El Ventoux también está vinculado a Hernani y a mi infancia a través de Tom Simpson, el ciclista británico que falleció en pleno Tour, mientras ascendía este puerto. A poco más de tres kilómetros de la meta en el Ventoux, Tom pedaleaba tambaleándose, agónico, hasta que se cayó. Consiguió enderezarse y gritó a los espectadores cercanos que le pusieran encima de la bici. Logró pedalear un centenar de metros más, y volvió a derrumbarse. Fue socorrido de inmediato, pero su corazón se había roto. Lo evacuaron en helicóptero hasta un hospital de Avignon, pero no hubo nada que hacer. Cayó fulminado por una mezcla fatídica: el calor sofocante, el esfuerzo al límite, y las anfetaminas más alcohol que había consumido en la etapa. Encontraron anfetaminas en el bolsillo de su maillot, y su uso se confirmó con el análisis de sangre practicado en la autopsia. Así como la alta presencia de alcohol. Había tomado coñac, Remy Martin, que le dio un compañero cuando Tom le pidió algo para beber. Cuando éste le dijo que sólo llevaba coñac, Tom le respondió: "¡Qué diablos, dámelo, me siento un poco flojo!". Sin quererlo, Tom Simpson cambió la historia del ciclismo, pues fue su muerte la que abrió las puertas, desde el año siguiente, a los controles antidoping, inexistentes hasta entonces.

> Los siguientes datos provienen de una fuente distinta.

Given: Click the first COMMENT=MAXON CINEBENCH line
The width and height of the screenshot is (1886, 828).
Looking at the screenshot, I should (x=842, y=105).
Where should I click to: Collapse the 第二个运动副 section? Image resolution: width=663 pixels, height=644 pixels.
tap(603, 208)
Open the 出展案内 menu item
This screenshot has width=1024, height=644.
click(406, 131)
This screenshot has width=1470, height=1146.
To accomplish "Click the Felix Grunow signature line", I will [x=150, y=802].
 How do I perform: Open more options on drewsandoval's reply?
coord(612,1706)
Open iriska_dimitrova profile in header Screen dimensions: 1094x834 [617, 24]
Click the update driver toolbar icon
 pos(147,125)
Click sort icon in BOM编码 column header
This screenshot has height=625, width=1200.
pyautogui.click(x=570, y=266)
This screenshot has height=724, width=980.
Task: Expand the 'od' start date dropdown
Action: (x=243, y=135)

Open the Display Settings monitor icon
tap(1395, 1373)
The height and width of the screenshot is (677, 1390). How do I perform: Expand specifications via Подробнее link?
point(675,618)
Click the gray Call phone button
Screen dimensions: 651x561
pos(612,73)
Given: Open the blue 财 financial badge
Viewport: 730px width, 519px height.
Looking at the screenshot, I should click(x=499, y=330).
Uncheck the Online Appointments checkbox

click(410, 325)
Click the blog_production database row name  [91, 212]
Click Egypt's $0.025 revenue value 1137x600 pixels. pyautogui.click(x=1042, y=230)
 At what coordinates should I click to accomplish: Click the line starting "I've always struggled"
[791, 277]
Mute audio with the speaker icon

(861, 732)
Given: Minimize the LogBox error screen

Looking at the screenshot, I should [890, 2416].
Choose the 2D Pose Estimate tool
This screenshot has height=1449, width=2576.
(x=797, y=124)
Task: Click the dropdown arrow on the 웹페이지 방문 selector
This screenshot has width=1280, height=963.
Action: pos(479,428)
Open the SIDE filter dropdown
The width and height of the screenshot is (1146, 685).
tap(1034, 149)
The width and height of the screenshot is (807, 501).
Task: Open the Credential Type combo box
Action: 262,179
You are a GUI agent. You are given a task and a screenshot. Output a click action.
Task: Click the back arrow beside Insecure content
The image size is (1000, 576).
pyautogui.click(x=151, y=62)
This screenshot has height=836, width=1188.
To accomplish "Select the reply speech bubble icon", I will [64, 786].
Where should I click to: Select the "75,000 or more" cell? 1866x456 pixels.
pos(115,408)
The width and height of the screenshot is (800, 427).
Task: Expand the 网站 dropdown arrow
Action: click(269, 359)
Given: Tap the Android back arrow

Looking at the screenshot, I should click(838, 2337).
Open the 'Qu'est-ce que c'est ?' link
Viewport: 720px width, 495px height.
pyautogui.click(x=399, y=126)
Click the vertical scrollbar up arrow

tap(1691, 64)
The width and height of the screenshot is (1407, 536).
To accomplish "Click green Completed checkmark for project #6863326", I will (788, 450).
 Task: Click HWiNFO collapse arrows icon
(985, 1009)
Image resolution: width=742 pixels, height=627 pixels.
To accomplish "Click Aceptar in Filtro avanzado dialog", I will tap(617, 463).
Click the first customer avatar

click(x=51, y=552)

Para mí Tom está vinculado a la Cuesta de la Muerte de Hernani. Constituye uno de los primeros recuerdos de mi vida, y el primero en color. Puedo ver en mi mente los prados llenos de gente; las zarzas junto al camino recorrido de la mano de mi padre; las entradas al circuito, unos círculos amarillos de plástico; y sin embargo, paradójicamente, las fotografías que guardo de aquel Campeonato Mundial de Ciclismo, que ganó Tom, celebrado en Lasarte, son en blanco y negro. Los lugares, los ciclistas, sus batallas, son lazos a nuestra memoria, a lo que vivimos, y estos días he imaginado a Remco, preguntándose por su crisis, preguntándose qué le ha pasado, cómo su caída mermó sus facultades. Y he recordado algo que ya conté, que me sucedió siendo ciclista. Me choqué contra un coche, entrenando, y tuve una fisura de esternón. Cuando aparentemente me recuperé, sentía que no llenaba bien los pulmones. ¿Era real o era una impresión? El caso es que mi rendimiento bajó mucho. Visité mil médicos, y al final, un curandero me recetó que durmiera por las noches con una telaraña sobre el cuello envuelta en un pañuelo. Necesitaba ese apoyó mágico, ese placebo, para olvidarme del trauma.